Successful comedy often relies on challenging conventions and creating controversy. And, perhaps more than other forms of entertainment, comedy has the ability (for differing reasons) to appeal to a broader spectrum of people’s intelligence and frame of reference. To someone on one end of that spectrum a particular joke may be laughed at because it is understood as making fun of bad behavior; while to someone on the other end it is enjoyed simply because it reinforces or gives credence to their own uniformed or biased view.
Humorist Erma Bombeck once wrote, “There is a thin line that separates laughter and pain, comedy and tragedy, humor and hurt.” Mike Birbiglia, a popular, clever, and generally inoffensive comedian, has suggested that at their core “all jokes are offensive.” While both of these statements may be true, what separates the best comedians from the mediocre ones is that the former generally are able to provide a context and a cleverness to their material, which brings the entire audience along, while the latter uses the joke to entertain a portion of the audience at the expense of another group. It’s the difference between laughing with someone and laughing at someone. And it’s a principle that goes beyond comedy.
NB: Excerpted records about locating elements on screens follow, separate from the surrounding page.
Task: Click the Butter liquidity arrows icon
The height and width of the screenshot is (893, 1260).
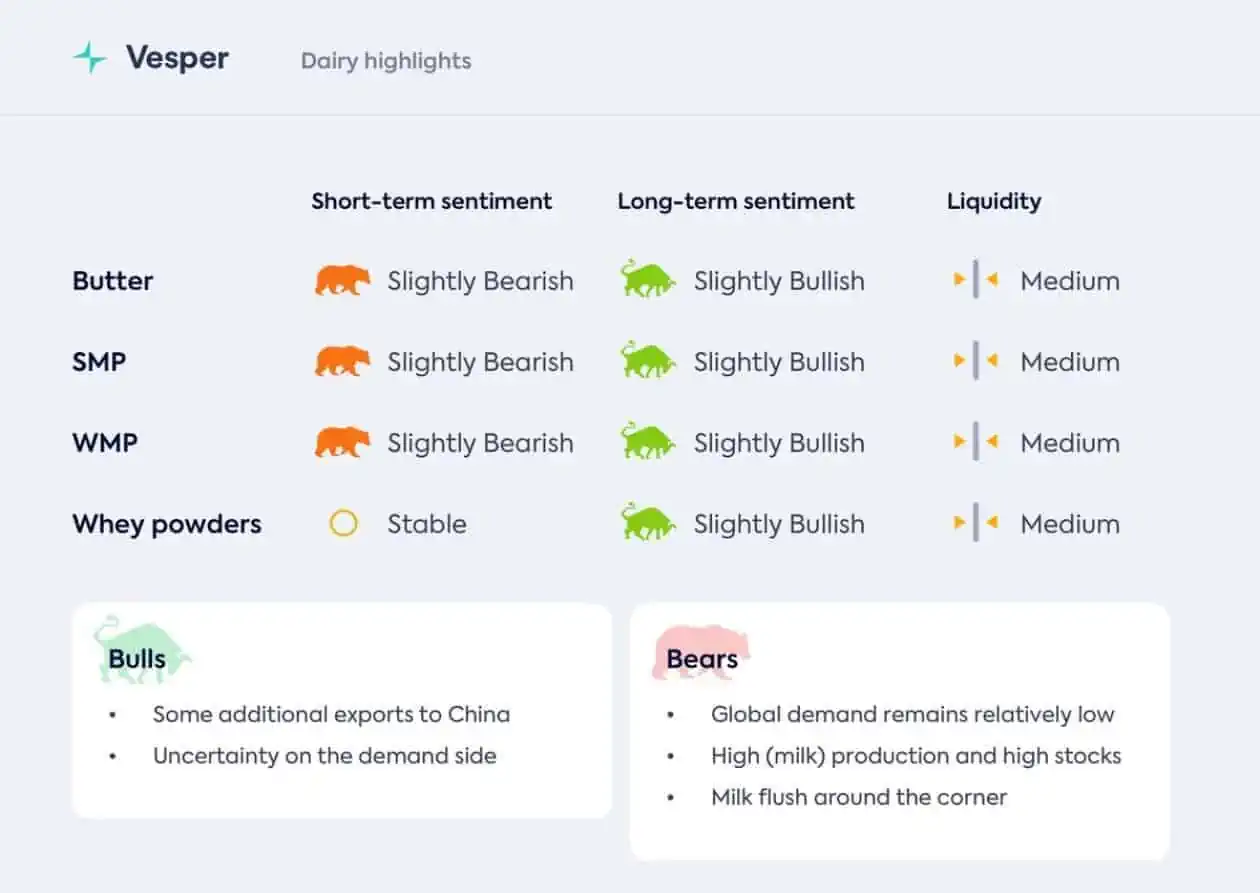Action: 976,280
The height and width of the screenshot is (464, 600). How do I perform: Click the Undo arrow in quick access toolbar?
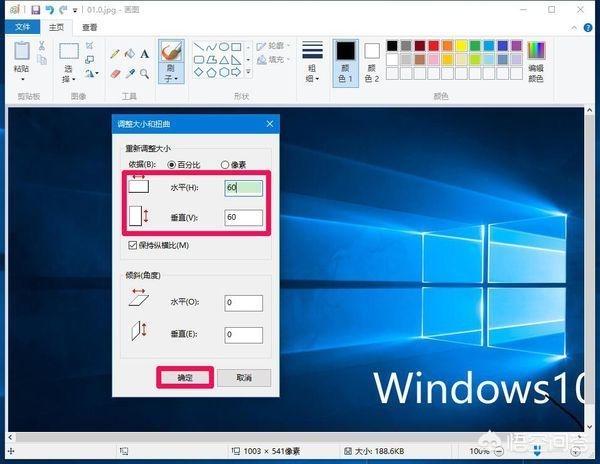click(x=48, y=10)
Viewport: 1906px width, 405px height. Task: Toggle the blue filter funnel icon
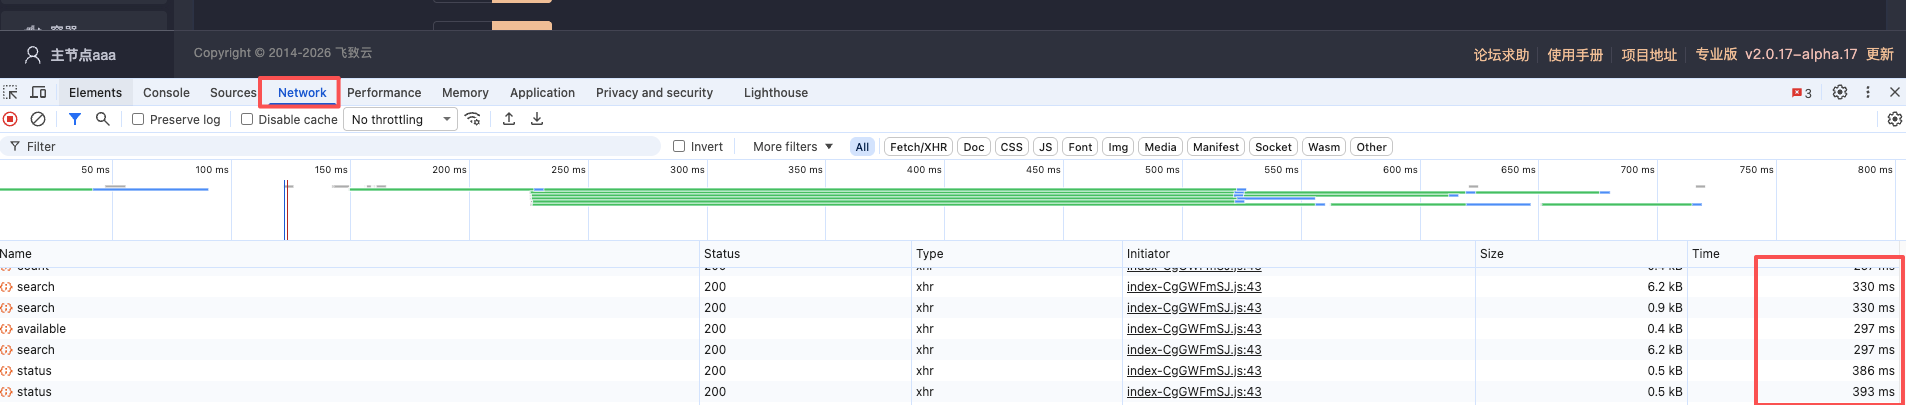pos(75,119)
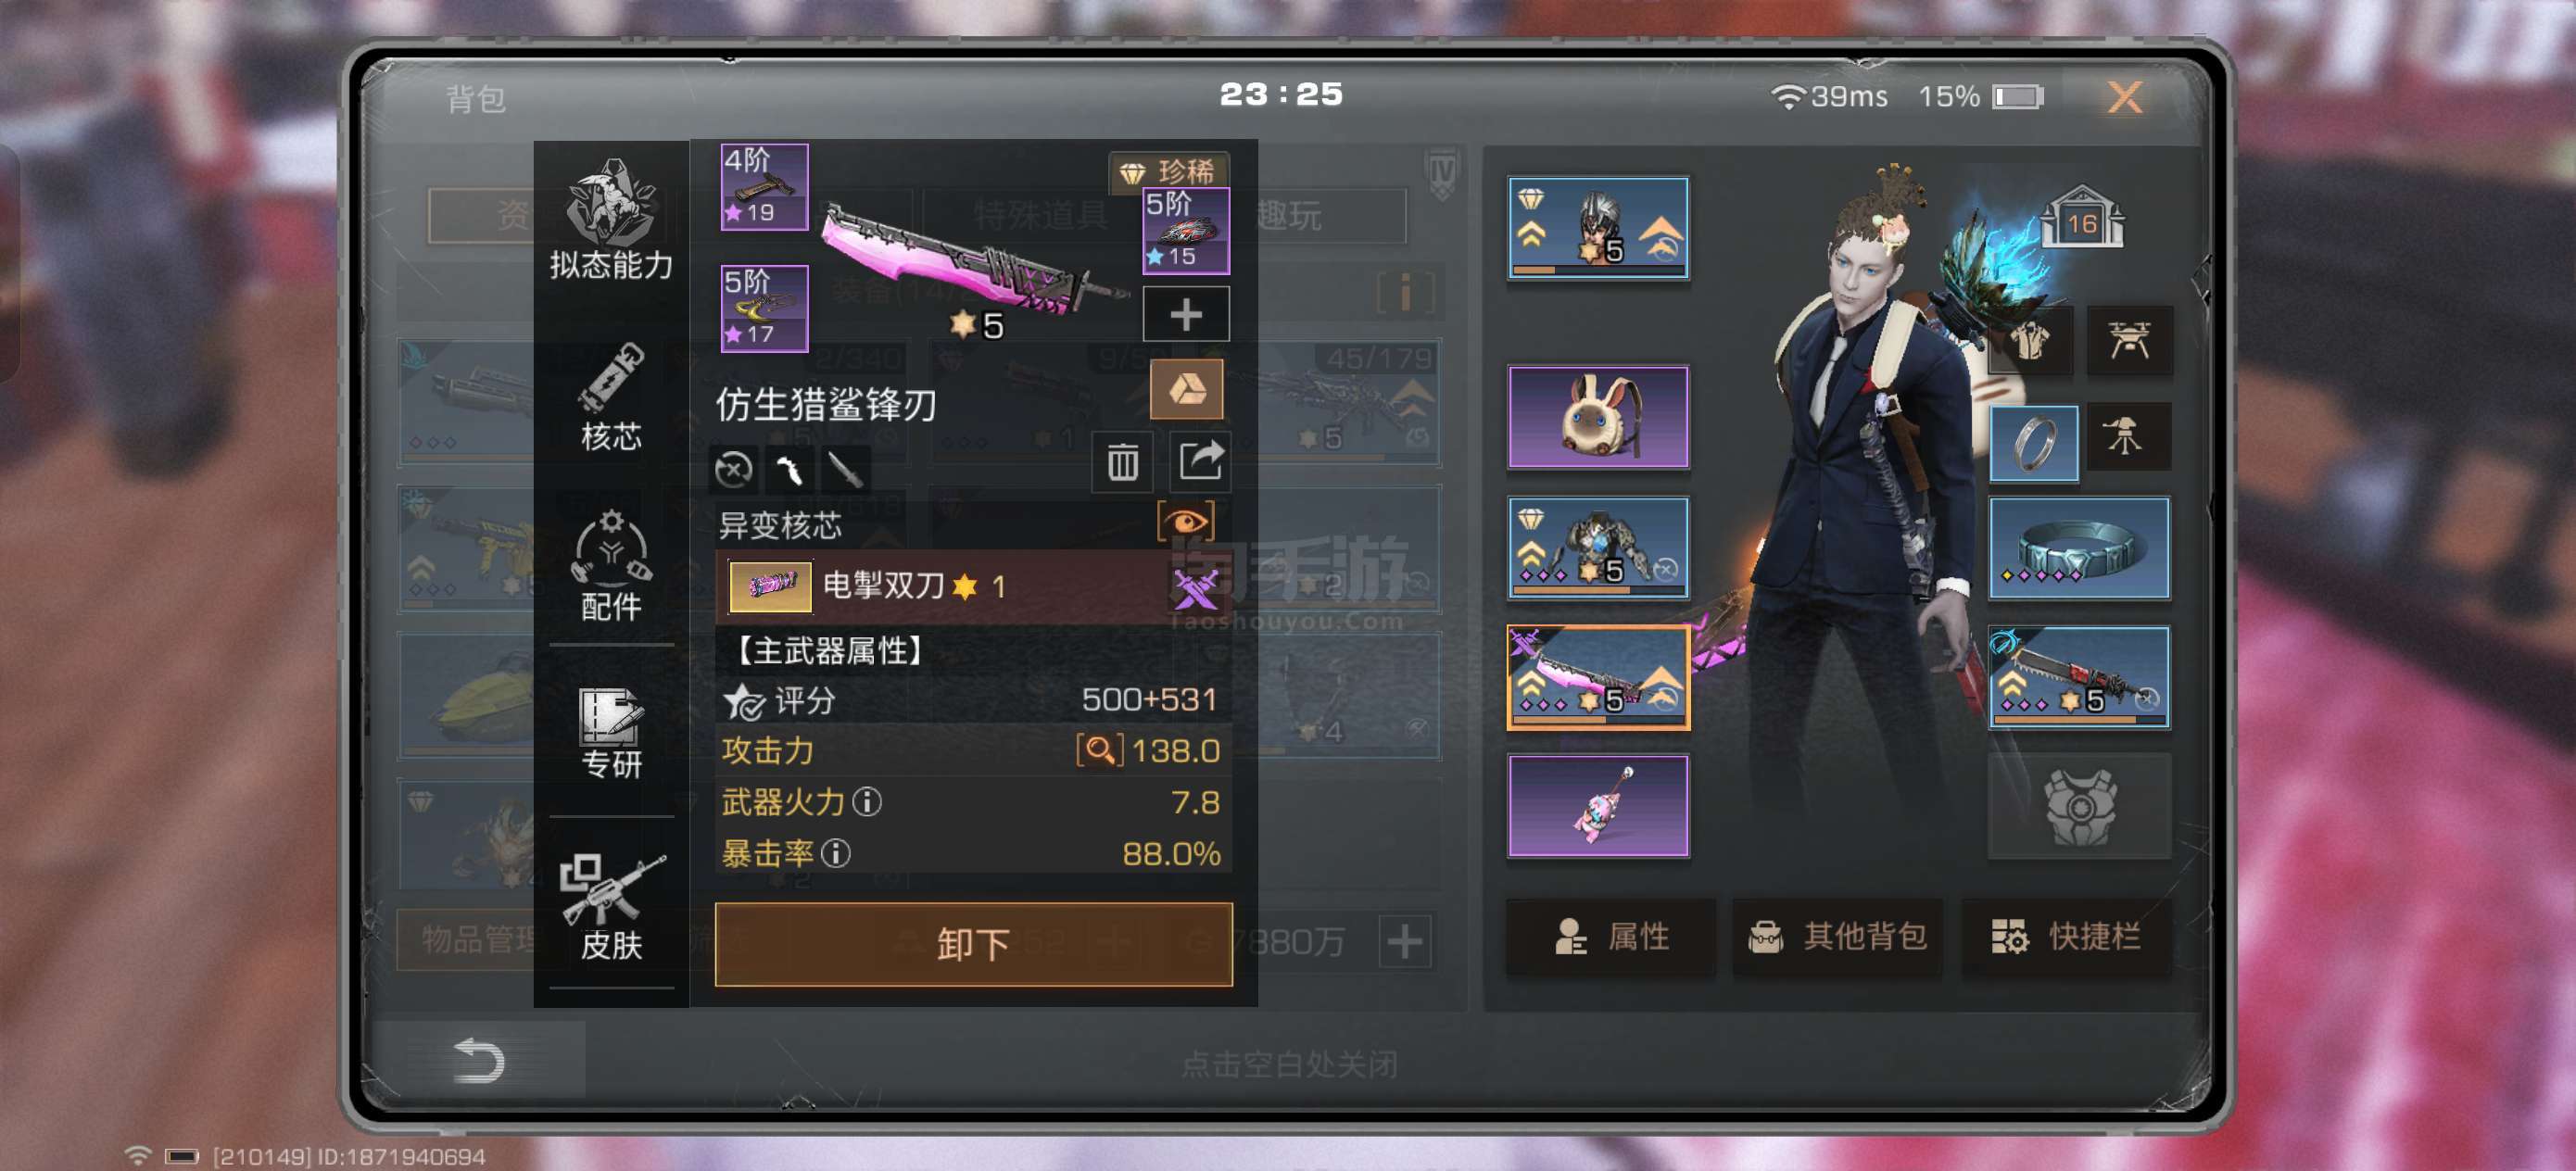Image resolution: width=2576 pixels, height=1171 pixels.
Task: Open the 其他背包 other backpack tab
Action: pos(1837,937)
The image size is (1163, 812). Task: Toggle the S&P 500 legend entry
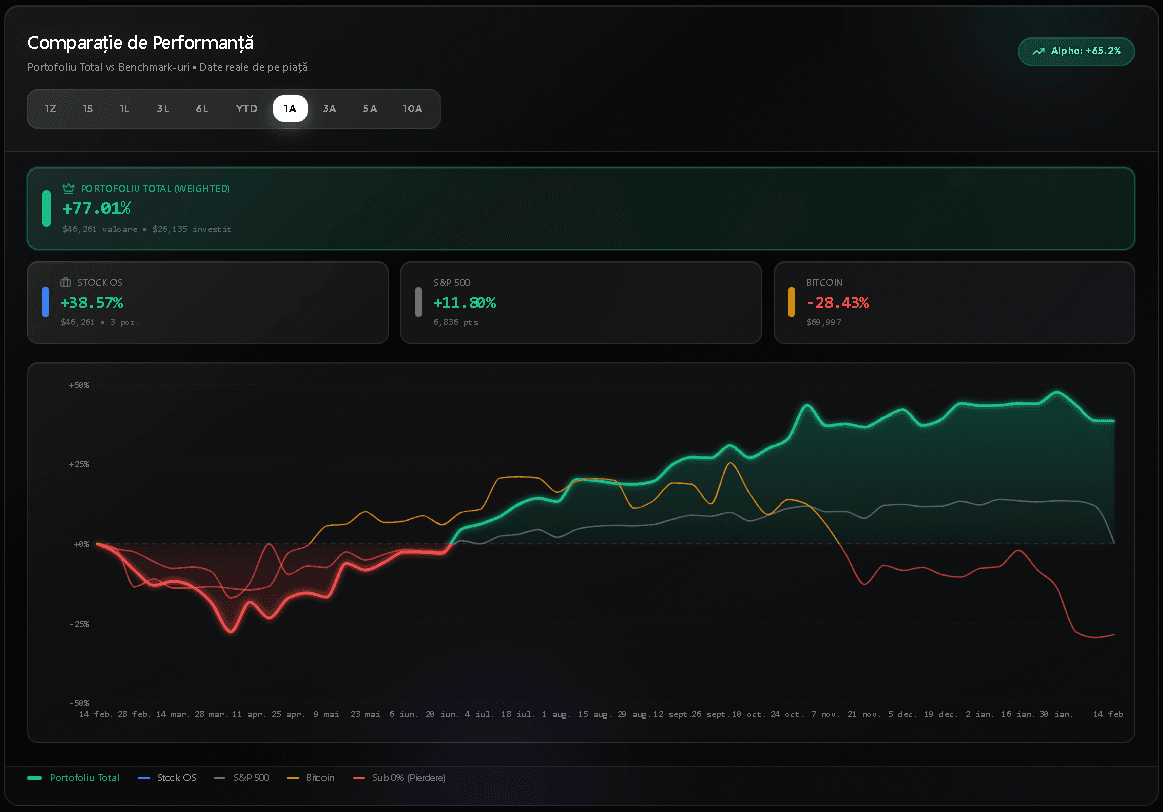click(249, 777)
As actress Meryl Streep said so eloquently in her Golden Globes acceptance speech, the “instinct to humiliate, when it’s modeled by someone in the public platform, by someone powerful, it filters down into everybody’s life, because it kind of gives permission for other people to do the same thing. Disrespect invites disrespect. Violence incites violence. And when the powerful use their position to bully others, we all lose.”